We study the problems of estimating the past and future evolutions of two diffusion processes that spread concurrently on a network. Specifically, given a known network $G=(V, \overrightarrow{E})$ and a (possibly noisy) snapshot $\mathcal{O}_n$ of its state taken at (a possibly unknown) time $W$, we wish to determine the posterior distributions of the initial state of the network and the infection times of its nodes. These distributions are useful in finding source nodes of epidemics and rumors -- $\textit{backward inference}$ -- , and estimating the spread of a fixed set of source nodes -- $\textit{forward inference}$. To model the interaction between the two processes, we study an extension of the independent-cascade (IC) model where, when a node gets infected with either process, its susceptibility to the other one changes. First, we derive the exact joint probability of the initial state of the network and the observation-snapshot $\mathcal{O}_n$. Then, using the machinery of factor-graphs, factor-graph transformations, and the generalized distributive-law, we derive a Belief-Propagation (BP) based algorithm that is scalable to large networks and can converge on graphs of arbitrary topology (at a likely expense in approximation accuracy).
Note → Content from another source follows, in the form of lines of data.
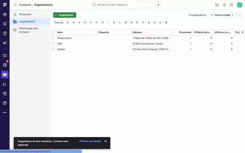Collapse the sidebar navigation menu
Image resolution: width=245 pixels, height=153 pixels.
pyautogui.click(x=15, y=5)
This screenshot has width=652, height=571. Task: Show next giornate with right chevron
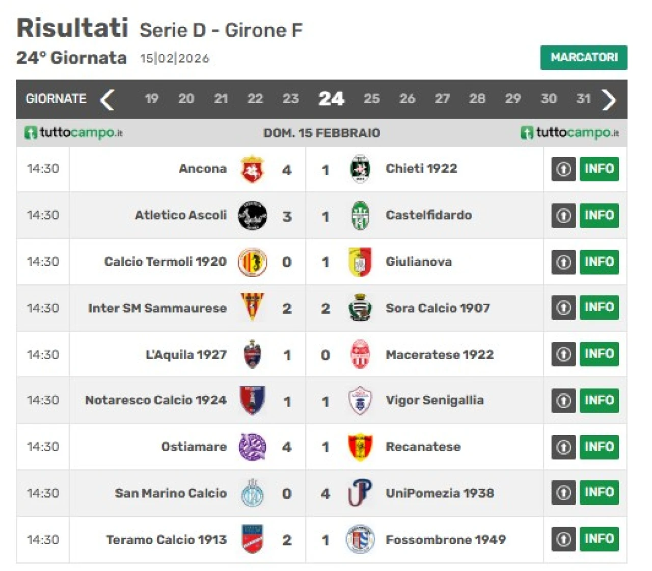tap(609, 99)
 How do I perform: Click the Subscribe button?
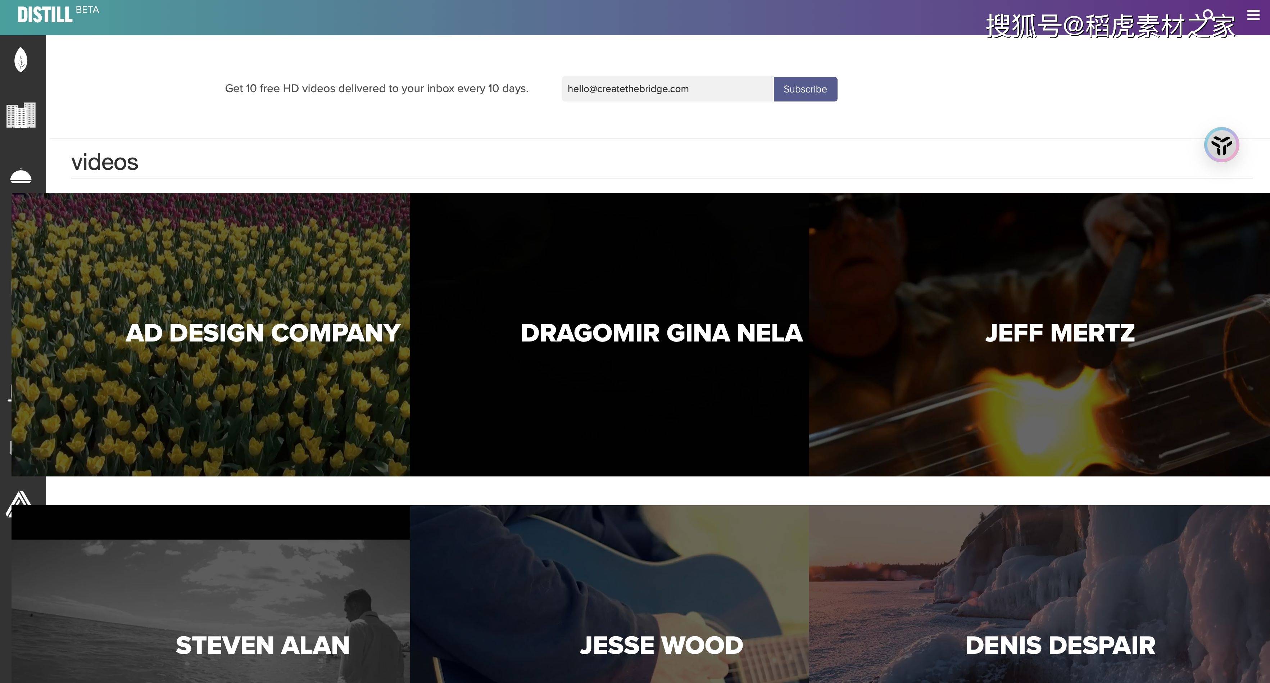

翻译：本文研究在网络上同时传播的两个扩散过程的过去与未来演化估计问题。具体而言，给定一个已知网络 $G=(V, \overrightarrow{E})$ 及其在（可能未知的）时间 $W$ 处采集的（可能含噪声的）快照 $\mathcal{O}_n$，我们希望确定网络初始状态及其节点感染时间的后验分布。这些分布可用于寻找流行病和谣言的源头节点（即反向推理），以及估计固定源节点集的传播范围（即正向推理）。为模拟两个过程间的交互作用，我们研究了独立级联（IC）模型的一种扩展形式，在该扩展中，当节点被任一过程感染时，其对另一过程的易感性会发生改变。首先，我们推导出网络初始状态与观测快照 $\mathcal{O}_n$ 的精确联合概率。随后，利用因子图、因子图变换和广义分配律的框架，我们提出一种基于置信传播（BP）的算法，该算法可扩展到大规模网络，并且能够在任意拓扑结构的图上收敛（但可能牺牲近似精度）。